WHAT IS BEING ASKED –
Swap each "Given" in the records below for "Request" and copy everything else unchanged.

TASK DATA –
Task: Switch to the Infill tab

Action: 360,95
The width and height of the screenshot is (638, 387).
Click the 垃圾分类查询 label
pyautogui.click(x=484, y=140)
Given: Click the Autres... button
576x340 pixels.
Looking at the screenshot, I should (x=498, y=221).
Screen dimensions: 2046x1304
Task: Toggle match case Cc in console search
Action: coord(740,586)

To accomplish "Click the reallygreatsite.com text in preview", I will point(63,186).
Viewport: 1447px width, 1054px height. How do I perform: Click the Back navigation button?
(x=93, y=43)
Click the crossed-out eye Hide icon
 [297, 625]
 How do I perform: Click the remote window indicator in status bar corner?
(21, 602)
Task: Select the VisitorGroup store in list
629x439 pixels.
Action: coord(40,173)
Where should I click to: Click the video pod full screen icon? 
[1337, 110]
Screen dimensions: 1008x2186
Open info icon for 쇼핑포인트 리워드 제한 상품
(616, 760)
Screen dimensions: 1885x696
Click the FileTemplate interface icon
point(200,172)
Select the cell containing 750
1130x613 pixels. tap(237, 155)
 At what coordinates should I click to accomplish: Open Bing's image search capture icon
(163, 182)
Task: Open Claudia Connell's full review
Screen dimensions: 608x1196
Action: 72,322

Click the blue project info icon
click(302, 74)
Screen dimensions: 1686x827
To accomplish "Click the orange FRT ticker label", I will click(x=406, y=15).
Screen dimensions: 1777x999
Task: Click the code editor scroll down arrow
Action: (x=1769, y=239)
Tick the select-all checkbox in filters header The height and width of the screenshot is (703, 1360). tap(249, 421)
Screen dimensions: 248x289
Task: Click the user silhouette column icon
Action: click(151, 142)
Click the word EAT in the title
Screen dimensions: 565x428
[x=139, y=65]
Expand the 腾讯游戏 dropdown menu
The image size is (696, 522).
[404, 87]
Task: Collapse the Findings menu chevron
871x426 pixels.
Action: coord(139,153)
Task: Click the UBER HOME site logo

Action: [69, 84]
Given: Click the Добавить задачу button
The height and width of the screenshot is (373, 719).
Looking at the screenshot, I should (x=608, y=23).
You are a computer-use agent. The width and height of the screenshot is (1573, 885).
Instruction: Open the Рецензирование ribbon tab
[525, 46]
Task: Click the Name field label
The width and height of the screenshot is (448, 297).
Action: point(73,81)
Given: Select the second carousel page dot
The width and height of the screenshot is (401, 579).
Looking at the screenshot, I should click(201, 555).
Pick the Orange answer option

WRITTEN RESPONSE –
Task: Switch to the Infill tab

Action: 360,95
The width and height of the screenshot is (638, 387).
Click the 垃圾分类查询 label
pyautogui.click(x=484, y=140)
Request: Click the Autres... button
576x340 pixels.
Looking at the screenshot, I should (x=498, y=221).
Screen dimensions: 2046x1304
Task: Toggle match case Cc in console search
Action: coord(740,586)

To accomplish "Click the reallygreatsite.com text in preview", I will point(63,186).
Viewport: 1447px width, 1054px height. How do I perform: Click the Back navigation button?
(x=93, y=43)
Click the crossed-out eye Hide icon
 [297, 625]
 How do I perform: Click the remote window indicator in status bar corner?
(21, 602)
Task: Select the VisitorGroup store in list
629x439 pixels.
Action: coord(40,173)
Where should I click to: Click the video pod full screen icon? 
[1337, 110]
Screen dimensions: 1008x2186
Open info icon for 쇼핑포인트 리워드 제한 상품
(616, 760)
Screen dimensions: 1885x696
Click the FileTemplate interface icon
point(200,172)
Select the cell containing 750
1130x613 pixels. tap(237, 155)
 At what coordinates should I click to accomplish: Open Bing's image search capture icon
(163, 182)
Task: Open Claudia Connell's full review
Screen dimensions: 608x1196
Action: 72,322

Click the blue project info icon
click(302, 74)
Screen dimensions: 1686x827
To accomplish "Click the orange FRT ticker label", I will click(x=406, y=15).
Screen dimensions: 1777x999
Task: Click the code editor scroll down arrow
Action: (x=1769, y=239)
Tick the select-all checkbox in filters header The height and width of the screenshot is (703, 1360). tap(249, 421)
Screen dimensions: 248x289
Task: Click the user silhouette column icon
Action: click(151, 142)
Click the word EAT in the title
Screen dimensions: 565x428
[x=139, y=65]
Expand the 腾讯游戏 dropdown menu
The image size is (696, 522).
[404, 87]
Task: Collapse the Findings menu chevron
871x426 pixels.
Action: coord(139,153)
Task: Click the UBER HOME site logo

Action: [69, 84]
Request: Click the Добавить задачу button
The height and width of the screenshot is (373, 719).
Looking at the screenshot, I should (x=608, y=23).
You are a computer-use agent. The width and height of the screenshot is (1573, 885).
Instruction: Open the Рецензирование ribbon tab
[525, 46]
Task: Click the Name field label
The width and height of the screenshot is (448, 297).
Action: point(73,81)
Request: Select the second carousel page dot
The width and height of the screenshot is (401, 579).
Looking at the screenshot, I should click(201, 555).
Pick the Orange answer option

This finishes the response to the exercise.